Over the years, technical analysts have developed hundreds of technical indicators and detected dozens of chart patterns that they contend help them forecast future price changes. While we cannot describe or even list all of them, we can categorize them based upon the nature of irrationality that we attribute to markets. Consolidating all of the irrationalities that have been attributed to financial markets, we have created five groupings:
• Market participants over react to new information: If this is true - prices rise too much on good news and fall too much on bad news - you would draw on contrarian indicators which would help you to gauge the direction in which the crowd is going and to go against it.
• Market participants are slow learners: In many ways, this is the polar opposite of the first grouping.
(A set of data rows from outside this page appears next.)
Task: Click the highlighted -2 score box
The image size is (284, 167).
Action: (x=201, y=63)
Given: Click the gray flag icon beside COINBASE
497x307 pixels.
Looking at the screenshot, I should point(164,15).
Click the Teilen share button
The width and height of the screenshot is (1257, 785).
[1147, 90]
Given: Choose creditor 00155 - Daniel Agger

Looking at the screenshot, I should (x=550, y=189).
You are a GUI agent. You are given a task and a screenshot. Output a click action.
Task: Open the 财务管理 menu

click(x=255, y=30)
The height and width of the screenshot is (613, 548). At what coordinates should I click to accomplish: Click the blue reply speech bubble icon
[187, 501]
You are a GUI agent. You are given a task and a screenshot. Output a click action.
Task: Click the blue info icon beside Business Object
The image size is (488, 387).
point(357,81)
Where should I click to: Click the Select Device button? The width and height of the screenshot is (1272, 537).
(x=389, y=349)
If investors are slow learners, prices will under react to new information and you would expect price direction to persist and use momentum strategies, which would gauge market direction and move with it.
• Investors change their minds frequently and often irrationally, causing significant shifts in demand and supply, causing prices to move. If you believe that this is the way markets work, you would use technical indicators and charting patterns to detect these shifts.
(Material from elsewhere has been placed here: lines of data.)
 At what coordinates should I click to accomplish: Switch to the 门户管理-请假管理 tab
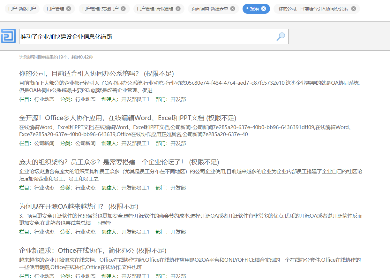(x=155, y=9)
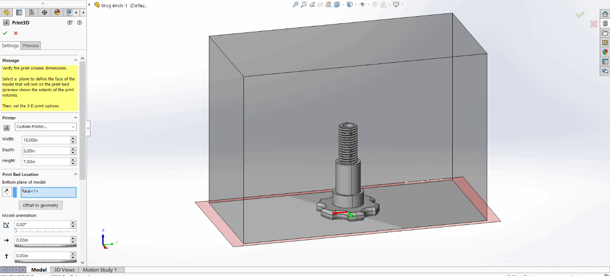
Task: Open the DisplayManager color ball tab
Action: 57,12
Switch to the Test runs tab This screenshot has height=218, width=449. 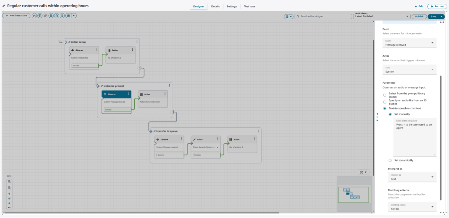[x=250, y=6]
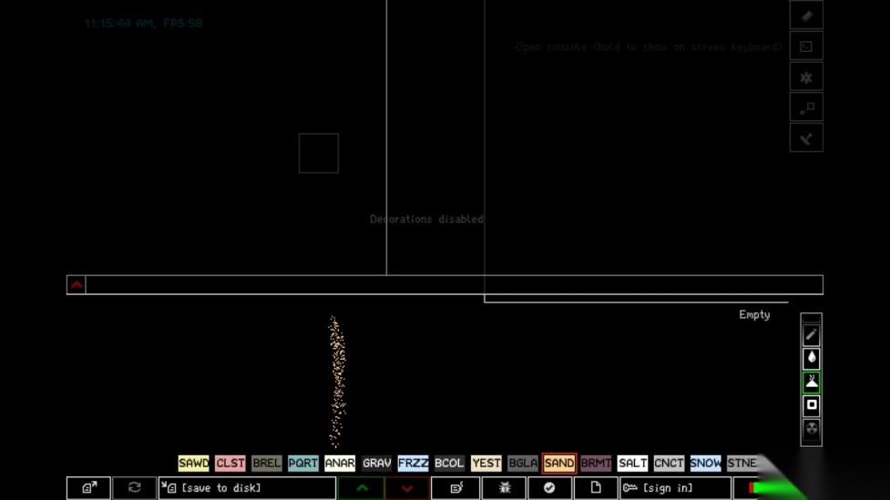
Task: Click the eraser icon in top-right panel
Action: coord(806,15)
• There are a group of investors who lead markets, and finding out when and what they are buying and selling can provide a useful leading indicator of future price movements. If this is what you believe about markets, you would track the trading of these leading investors and try to follow them.
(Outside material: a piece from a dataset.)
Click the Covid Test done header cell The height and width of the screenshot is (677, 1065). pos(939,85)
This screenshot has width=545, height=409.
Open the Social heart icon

• There are external forces that govern up and down movements in markets that override fundamentals and investor preferences. Technical indicators and charting patterns that allow up to see their larger cycles in stock prices can allow us to get ahead of other investors.
Within each, we can consider different technical indicators that we can broadly categorize into three groups - price indicators, which are based upon past price movements, volume indicators, that look at trading volume and sentiment indicators, that use qualitative measures of how bullish or bearish investors feel about stocks.